Standard Homeopathic Company is recalling all remaining Hyland’s Baby Teething Tablets and Hyland’s Baby Nighttime Teething Tablets after they were found to have inconsistent amounts of belladonna alkaloids than stated on the labels, the U.S. Food and Drug Administration (FDA) announced last week.
The FDA warned that the teething tablets from Hyland’s posed a serious health hazard to children due to the effects of belladonna being unpredictable.
“There is no known safe dose or toxic dose of belladonna in children because of the many factors that affect it,” the FDA told Standard Homeopathic Company in the April 13 announcement.
Belladonna is a common ingredient in homeopathic remedies but can pose a risk to children if given in large doses. In tests of the products, the FDA found the amount of belladonna extract in the tablets did not always match those indicated on the labels of the products.
Standard Homeopathic Company agreed to the FDA’s recall request.
“We initiated this recall even after discontinuing production last fall because it is appropriate to do what our regulating agency has formally requested,” chairman and CEO of Standard Homeopathic Company J.P. Borneman said in the release. “We are committed to maintaining and earning the trust consumers have placed in Standard Homeopathic Company. We have worked for 114 years to build relationships with our consumers. We intend to preserve that tradition of trust.”
Distributors and retailers of the products are being contacted by mail with arrangements made for returning the recalled products. Consumers are urged to discard the products.
Homeopathic Teething Tablets Linked to 10 Deaths
The troubles related to this batch of teething tablets began last fall after the FDA confirmed that it was investigating 10 deaths potentially connected with infant homeopathic teething products. Since 2010, the agency has received more than 400 reports of adverse effects, including seizures. This led the agency to issue a stern warning to parents that homeopathic teething solutions posed a danger to kids.
Standard Homeopathic Company discontinued the manufacture and sale of the tablets in October 2016 after the warning from the FDA but did not formally issue a recall of the products.
In January, the FDA announced its laboratories found inconsistent amounts of belladonna in Hyland’s teething tablets and contacted the company about issuing a recall. Standard Homeopathic Company declined at the time.
“The body’s response to belladonna in children under two years of age is unpredictable and puts them at unnecessary risk,” Dr. Janet Woodcock, director of the FDA’s Center for Drug Evaluation and Research, said at the time. “We recommend that parents and caregivers not give these homeopathic teething tablets to children and seek advice from their health care professional for safe alternatives.”
Hyland’s Continued to Stand By Products
Up until the recall was issued last week, the company stood by the safety of its products.

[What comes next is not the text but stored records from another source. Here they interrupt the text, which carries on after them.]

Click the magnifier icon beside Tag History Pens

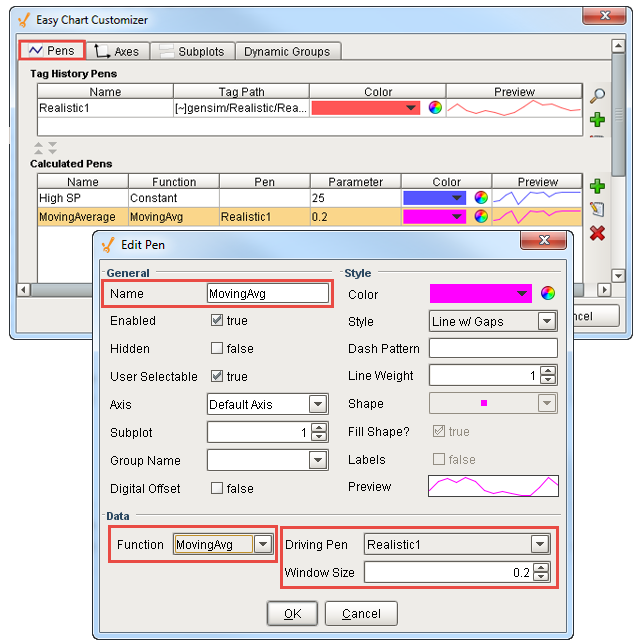point(597,96)
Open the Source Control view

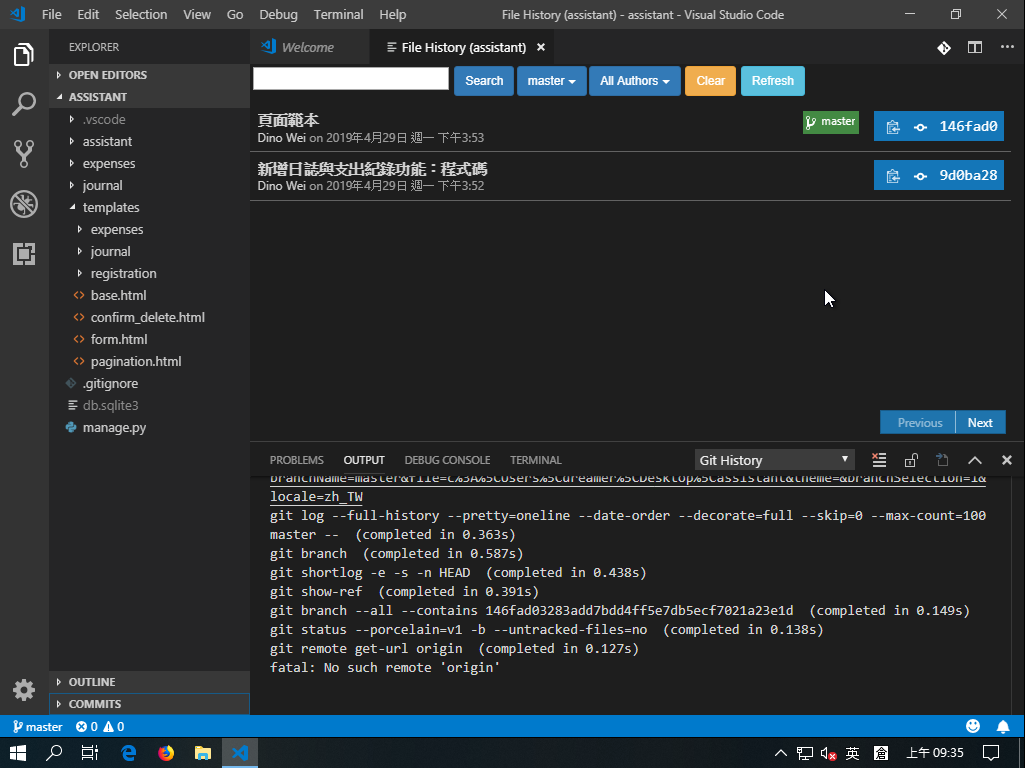point(24,153)
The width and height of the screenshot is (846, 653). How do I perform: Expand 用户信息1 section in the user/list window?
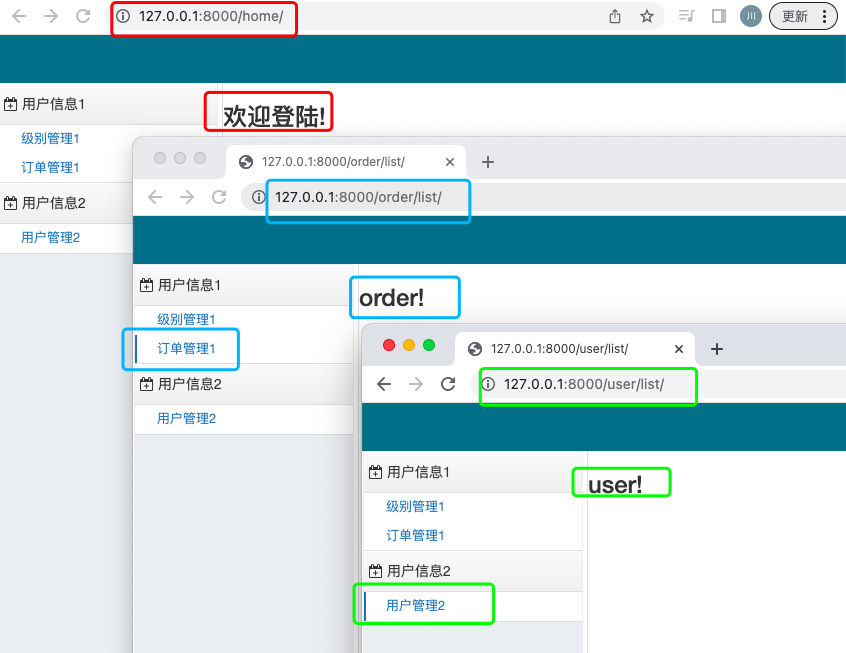point(418,472)
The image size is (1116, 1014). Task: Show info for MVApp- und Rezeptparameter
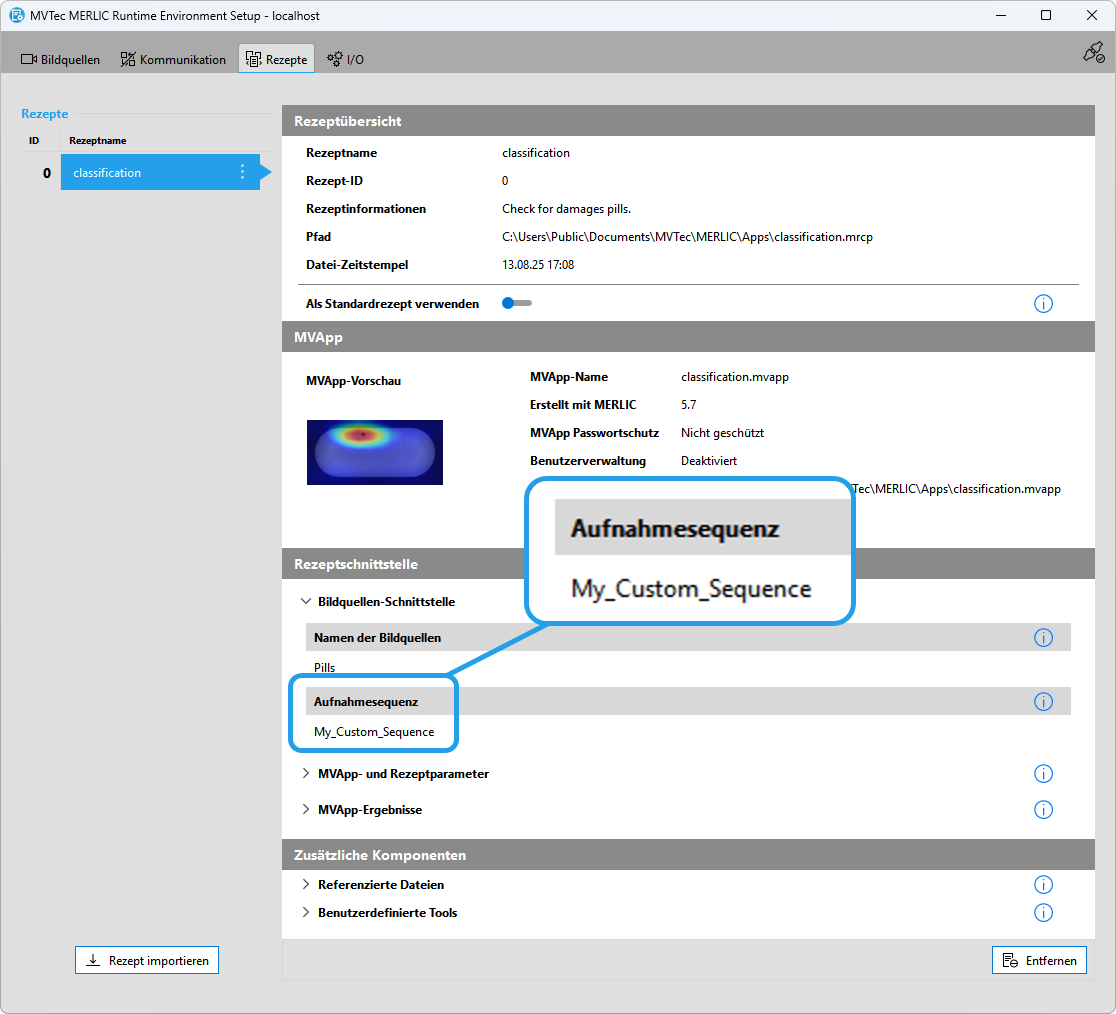click(1043, 774)
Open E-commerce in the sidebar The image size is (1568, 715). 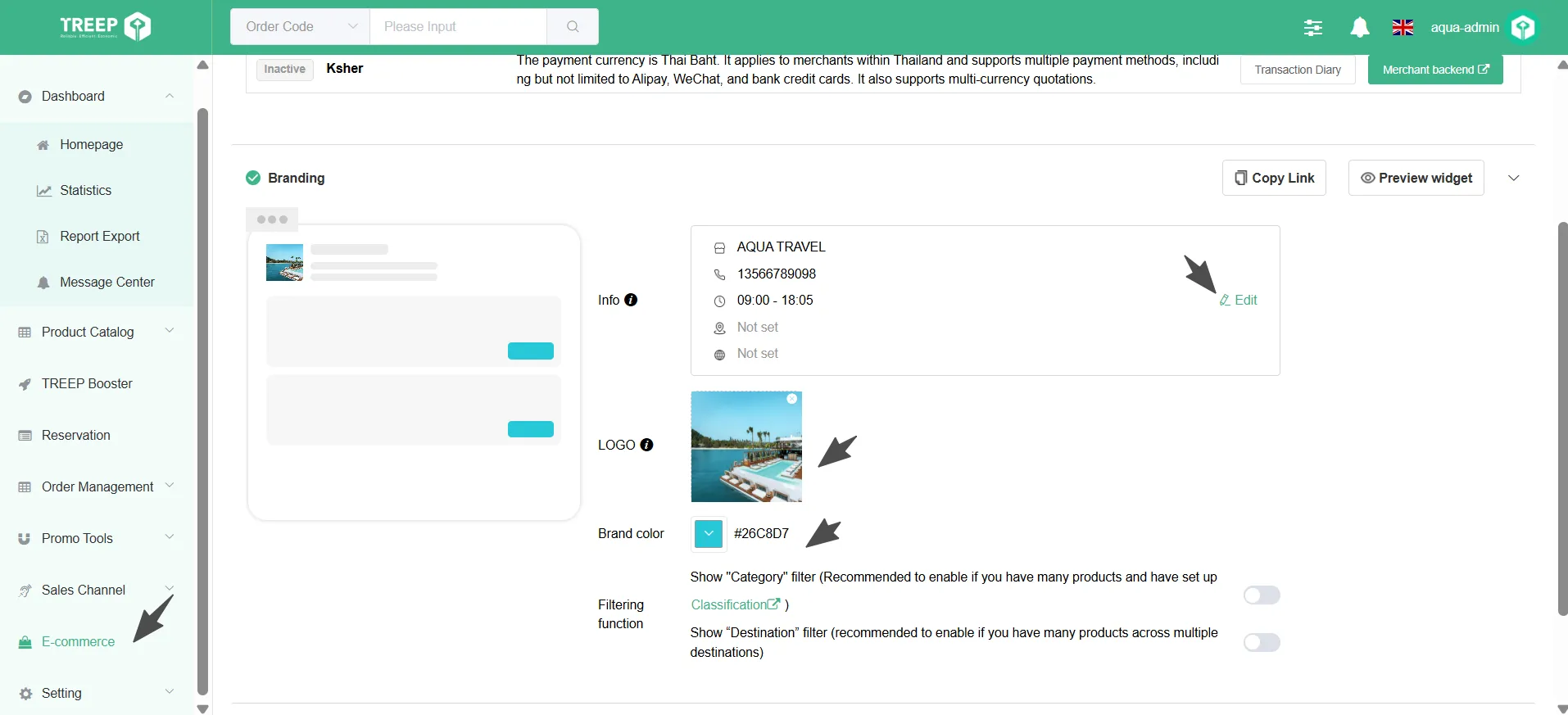click(x=78, y=641)
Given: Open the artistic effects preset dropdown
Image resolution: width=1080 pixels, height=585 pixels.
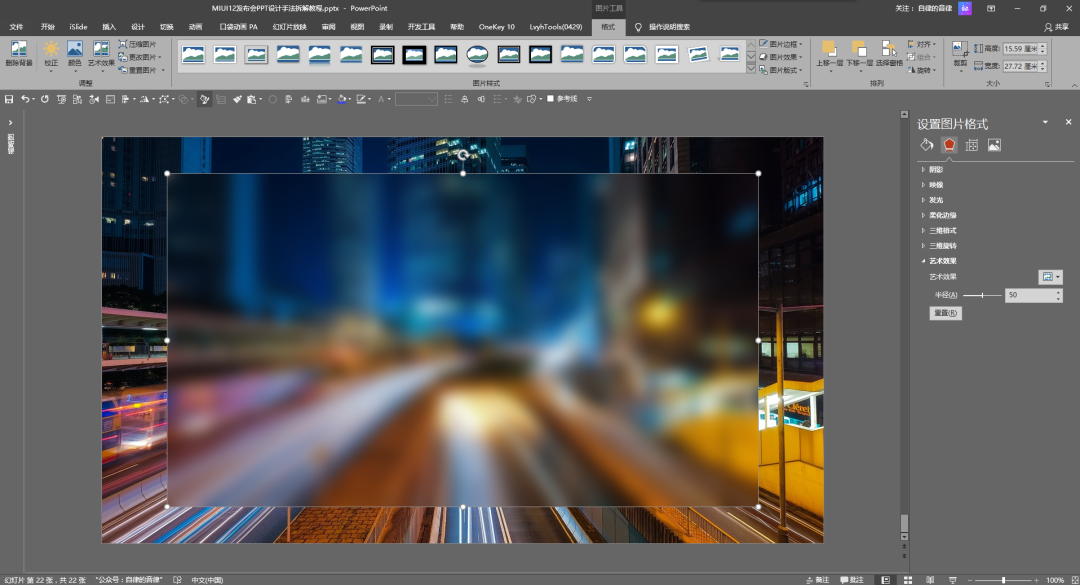Looking at the screenshot, I should [1050, 276].
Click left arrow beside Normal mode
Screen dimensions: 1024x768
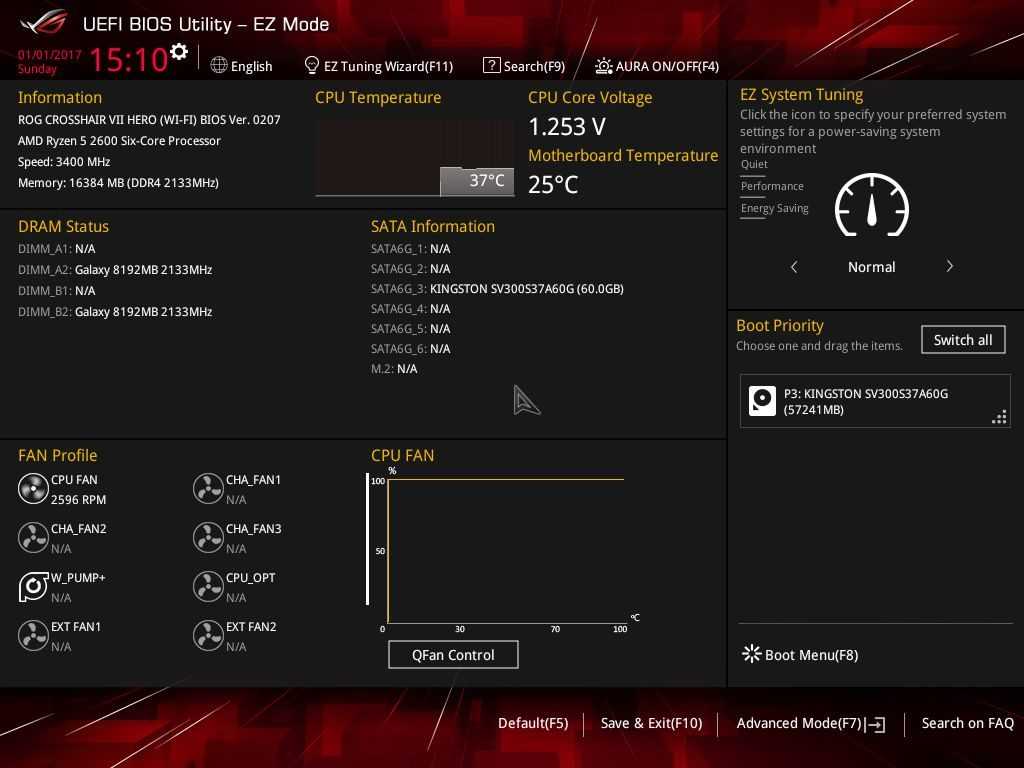(x=794, y=267)
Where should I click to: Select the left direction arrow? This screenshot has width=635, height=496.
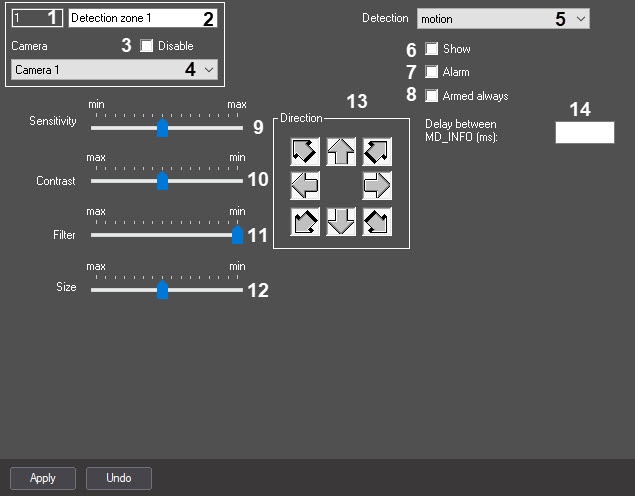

“Neither we nor FDA have recalled the homeopathic teething tablets or gels,” Hyland’s said on its website in October. “While we are confident that Hyland’s Baby Teething Tablets and Teething Gel remain safe for use, it is up to you to make the decision about the medicines you administer to your child to relieve symptoms of teething.”
The company even downplayed any connection between seizures and its products until the day of the announcement.
“Hyland’s Baby Teething Tablets have safely treated the pain associated with teething for more than 85 years. There is NO scientific link between homeopathically-prepared belladonna, or Hyland’s Baby Teething Tablets, and seizures,” the website stated on the day of the recall.
That section was later removed but the company has maintained the products are safe.
Teething Tablet Lawsuits Already Pending
After Hyland’s teething tablets and others were pulled from the shelf, a class-action lawsuit was filed against the companies over allegations that they marketed useless and unsafe teething remedies.
The lawsuit, which was filed on behalf of those affected by the September 2016 warning from the FDA, claims that consumers were never issued refunds for their purchases.
More lawsuits related to the controversial teething tablets are likely to be filed in the future.